Angeschlossen an Auschwitz I (wo in erster Linie politische Häftlinge untergebracht waren) und Auschwitz-Birkenau (ein riesiges Areal, auf dem sich sowohl Baracken als auch Gaskammern und Krematorien befanden) war Auschwitz III Monowitz, ein Industrieareal, in dem Firmen wie I.G. Farben Profit machten. Und neben dem Zahngold und der Kleidung waren selbst die Haare der Ermordeten noch zu Geld gemacht worden, das in deutschen Kassen landete. Bilder, die sich heute im kollektiven Gedächtnis verankert haben: Berge von Haaren, von Schuhen, von Brillen.

Als die Briten Bergen-Belsen befreiten, machten sie etliche Fotos - und vor allem FilmaufnahmenBild: picture alliance/dpa

Die Presse berichtete täglich von den Prozessen. 1965 sorgte der Dramatiker Peter Weiss dafür, dass die Diskussion auch nach Prozessende anhielt. In seinem Theaterstück "Die Ermittlung" stellte er die Aussagen der anonymisierten Zeugen denen der namentlich genannten Angeklagten gegenüber. Und sorgte damit für Empörung.

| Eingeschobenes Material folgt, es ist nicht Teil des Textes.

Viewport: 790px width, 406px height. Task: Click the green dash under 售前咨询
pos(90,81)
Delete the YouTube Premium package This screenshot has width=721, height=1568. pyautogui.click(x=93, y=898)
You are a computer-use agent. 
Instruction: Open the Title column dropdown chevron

Das Schicksal der Familie Weiss

Ende der 70er Jahre wurde im deutschen Fernsehen eine US-Serie gezeigt, die die Verbrechen der Nazis in die deutschen Wohnzimmer brachte: "Holocaust – Das Schicksal der Familie Weiss". Befördert durch die Identifikation mit der jüdisch-deutschen Arztfamilie Weiss - in der Hauptrolle Meryl Streep als nicht-jüdische Ehefrau - , wurde nun auch darüber gesprochen, was die Eltern denn nun vom "Verschwinden" ihrer jüdischen Nachbarn gewusst hatten. Es folgte 1985 Claude Lanzmanns mehrteiliger Dokumentarfilm "Shoah". Zum ersten Mal ging hier ein Regisseur mit den Überlebenden der Vernichtungslager an die Orte des Schreckens – und ermutigte sie zu erzählen, was genau passiert war. "Shoah" zählt bis heute zu den wohl wichtigsten Dokumenten über den Holocaust.

Wie kann es gelingen, das Grauen nicht zu vergessen?

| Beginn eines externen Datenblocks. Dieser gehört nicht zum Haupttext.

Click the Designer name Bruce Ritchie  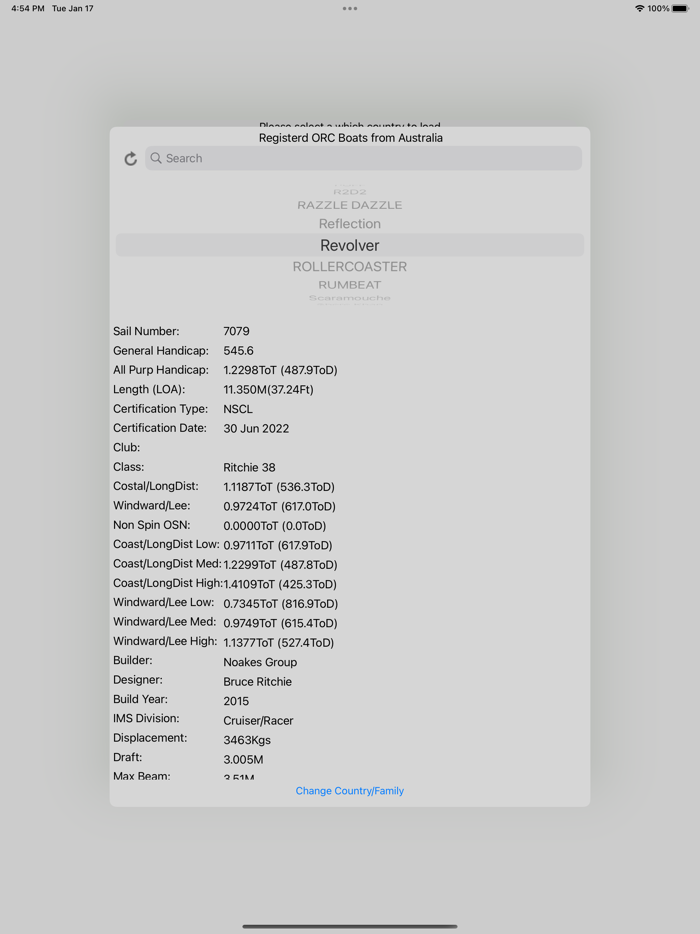pyautogui.click(x=260, y=681)
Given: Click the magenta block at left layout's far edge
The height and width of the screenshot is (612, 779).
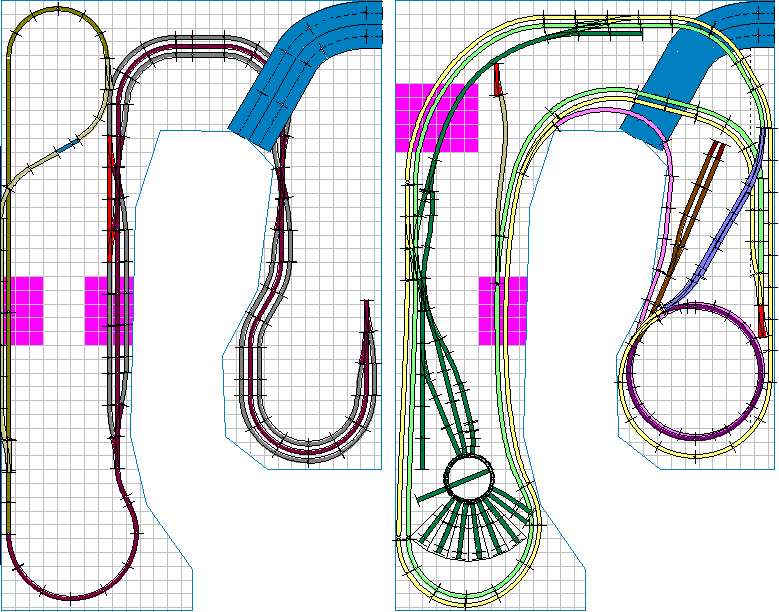Looking at the screenshot, I should click(x=22, y=311).
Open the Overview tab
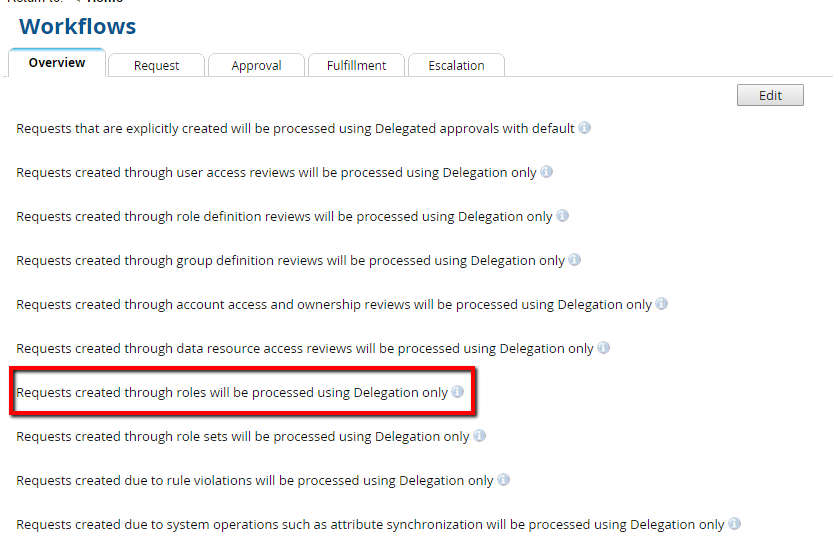The height and width of the screenshot is (546, 833). (x=57, y=63)
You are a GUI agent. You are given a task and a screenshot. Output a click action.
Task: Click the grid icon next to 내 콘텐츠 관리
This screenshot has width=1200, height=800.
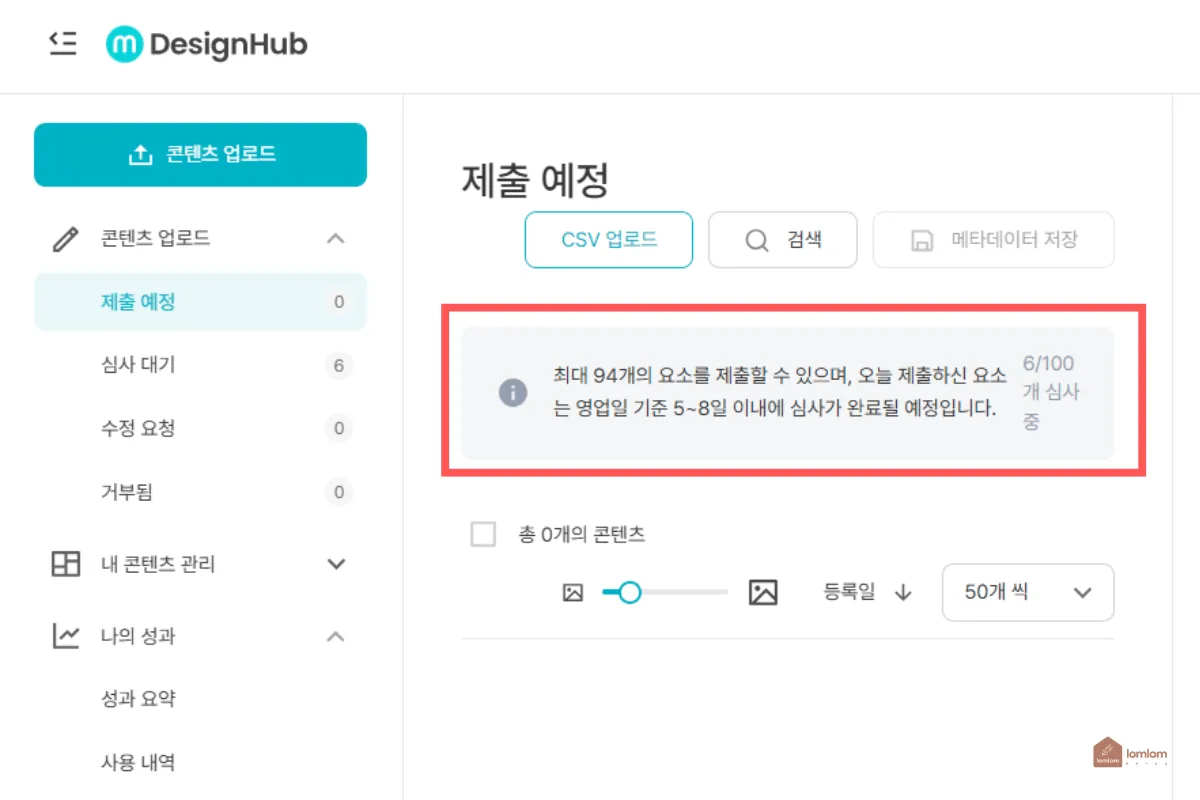pyautogui.click(x=64, y=564)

Anlässlich der Verleihung des Friedenspreises des deutschen Buchhandels hielt Martin Walser, einer der bedeutendsten deutschen Schriftsteller, am 11. Oktober 1998 in der Frankfurter Paulskirche eine Rede. Darin beklagte er eine Instrumentalisierung des Holocaust: "Wenn mir aber jeden Tag in den Medien diese Vergangenheit vorgehalten wird, merke ich, dass sich in mir etwas gegen diese Dauerpräsentation unserer Schande wehrt. Anstatt dankbar zu sein für die unaufhörliche Präsentation unserer Schande, fange ich an wegzuschauen." Und weiter sagte er: "Auschwitz eignet sich nicht dafür, Drohroutine zu werden, jederzeit einsetzbares Einschüchterungsmittel oder Moralkeule oder auch nur Pflichtübung."

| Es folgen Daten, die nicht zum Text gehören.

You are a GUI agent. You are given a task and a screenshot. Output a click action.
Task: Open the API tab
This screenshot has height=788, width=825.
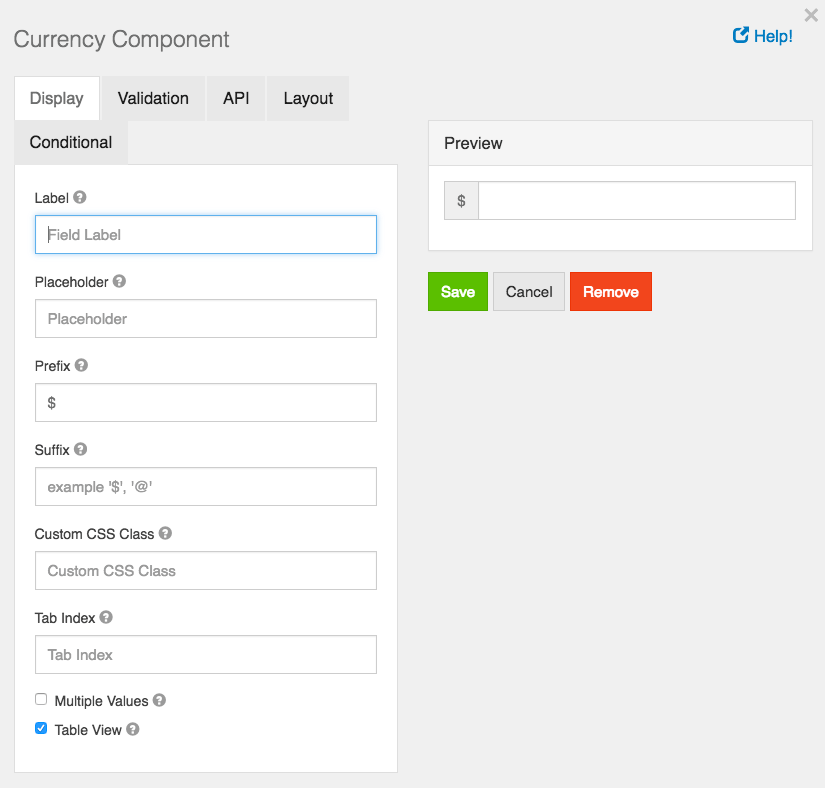point(236,98)
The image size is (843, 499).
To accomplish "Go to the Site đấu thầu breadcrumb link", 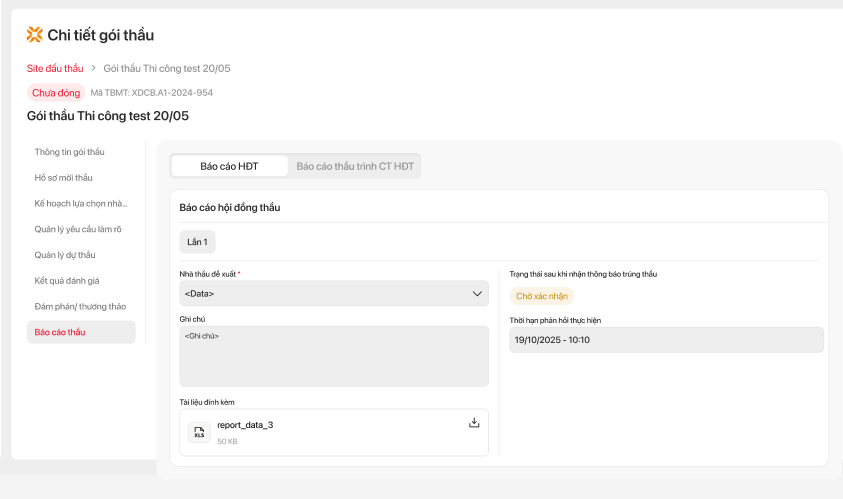I will 55,68.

Das Wort "Auschwitz-Keule" war geboren und sorgte für einen Aufschrei. Der Zentralrat der Juden in Deutschland warf Walser "geistige Brandstiftung" vor. Dabei wollte Walser Auschwitz keineswegs relativieren, doch er hatte eine schwierige Frage gestellt: Wie kann es gelingen, das Grauen – und auch die Schuld – von Auschwitz nicht zu vergessen und gleichzeitig die Symbolkraft dieses Wortes nicht zu mindern, indem es zu fahrlässig, zu routiniert genannt wird?

Auschwitz ist im kulturellen Gedächtnis der Deutschen verankert, die Bilder sind präsent. Dass sie dies auch für die nächste Generation bleiben, wenn es keine Zeitzeugen mehr geben wird, dafür können weiterhin Literatur, Kunst und Filme sorgen. Man muss nur hinschauen. Der Film, den die Briten bei der Befreiung von Bergen-Belsen begonnen hatten und den teilweise Hitchcock geschnitten hat, ist inzwischen fertiggestellt. Es ist nicht immer leicht hinzuschauen. Man sollte es dennoch tun.